As Eddie Kaspbrak drives a borrowed limo from Boston to Derry, he remembers Bill saying he has a compass in his head, and he remembers the day they built a dam in the Barrens.

Ben brings boards to shore up the dam, and they bond while they work. Eddie and Bill good-naturedly tease Ben about his body, but Ben and Eddie can tell Bill wants to talk about something serious. The water is already backing up nicely when Richie and Stan join the work.

With supplies scavenged from the nearby dump, including a car door and some tires, they expand the dam's reach. Then Bill tells them what happened with Georgie's photo album. Eddie tells his own story. He has a habit of hanging around the old train yard, imagining the trains are off to exciting destinations, even though he fears hobos. He encounters a hobo while poking around an abandoned house on Neibolt Street, which leads to the train yard. A man with no nose emerges from under the porch and offers to perform oral sex on Eddie for a dime. Eddie flees.

Eddie calls the hobo a leper, but Richie explains the hobo has syphilis, not leprosy, which leads the boys to discuss the mechanics of sex, incorporating knowledge passed along by a kid named Boogers Taliendo.

Eddie remains curious about the house on Neibolt Street and returns a few weeks later. He encounters a real leper there, all peeling skin and exposed bone, wearing a silver clown suit with orange buttons. It makes the same offer as the first hobo and chases Eddie through the yard. Eddie escapes on his bike.

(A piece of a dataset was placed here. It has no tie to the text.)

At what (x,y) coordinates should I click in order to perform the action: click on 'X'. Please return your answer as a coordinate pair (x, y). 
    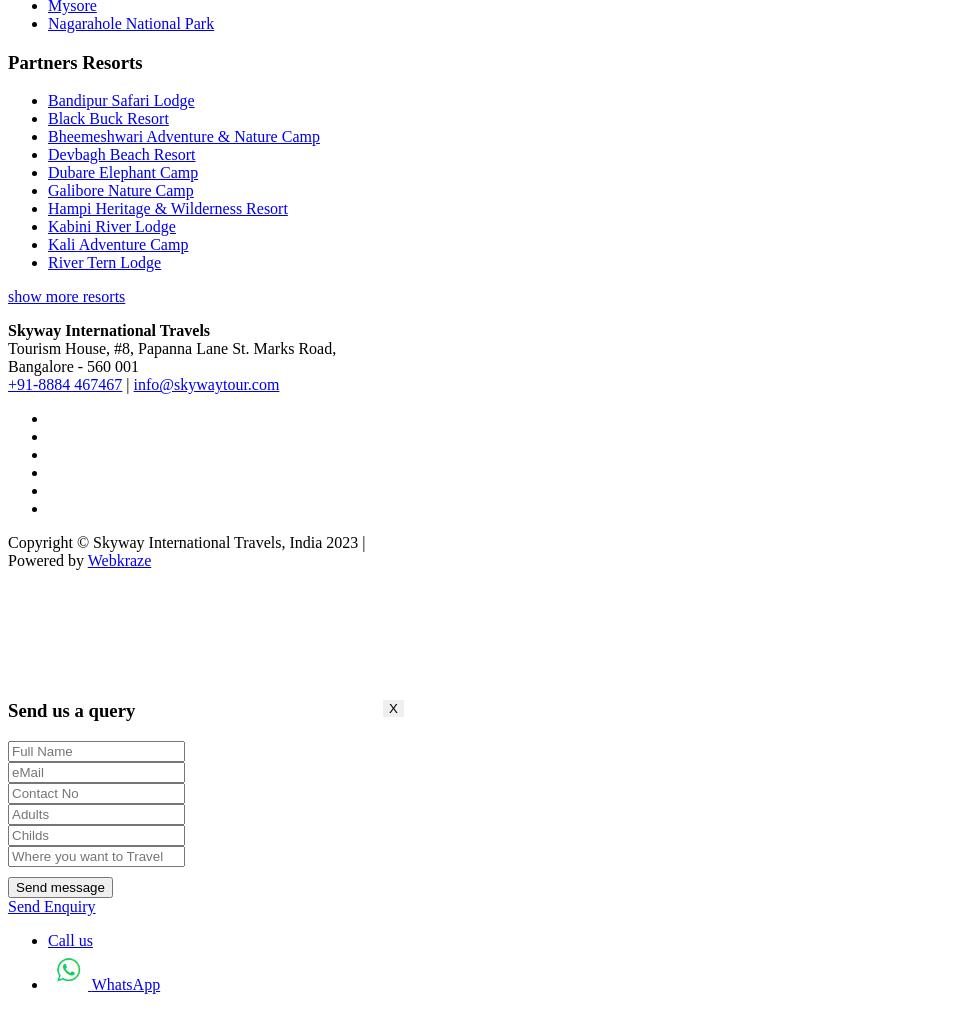
    Looking at the image, I should click on (393, 864).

After Eddie finishes his story, Ben says he saw the clown too, as a mummy. Richie hasn't seen anything, but Stan becomes so defensive they know he has a story. "It wasn't a clown. It was—" he begins. He is cut off by a voice shouting "Jay-sus Christ ... . Look at this mess!"

Analysis

Eddie's two experiences at the house on Neibolt Street frighten him because Eddie's mother has instilled a lifelong fear of sickness in Eddie. The first hobo Eddie encounters at the house seems to be a real hobo, unrelated to It; the world is scary enough even without supernatural forces. The first hobo, unlike the second, doesn't wear a clown costume, doesn't call Eddie by name, and doesn't kill plants by touching them. Eddie misidentifies what is wrong with the hobo, saying the man has leprosy when his symptoms look like syphilis. The second hobo, the manifestation of It, does have the disease Eddie identifies first; the creature seems to know leprosy is the disease Eddie fears more, since it's the one Eddie believes he can catch.

The boys have a comically bad understanding of sex; their knowledge on the subject primarily comes from a kid whose nickname is Boogers, who tells them sex takes place between a man's penis and a woman's navel. While this explanation is funny to readers who do understand the mechanics of human reproduction, it emphasizes the innocence of the boys in the Barrens. They don't fully understand what sex is or how it's done; they are just learning about these matters, in the imperfect but time-honored manner of rumors and hearsay. The hobo's offer to "blow" Eddie represents a violation of sexual innocence; Eddie may or may not know what the term means, but he instinctively understands the hobo is offering intimate contact he must avoid.

Eddie's decision to return to the house on Neibolt Street after his encounter with a real-life monster also indicates his childish innocence. Eddie is drawn to this place by curiosity and by the same human desire that drives people to read books such as It: the desire to be entertained by being scared. It doesn't make logical sense, but the experience with the hobo is so strange, so far from Eddie's reality, Eddie wants to see if there is evidence it really happened at all. Perhaps he is looking for evidence it didn't really happen. Instead it happens again but in an even more threatening way.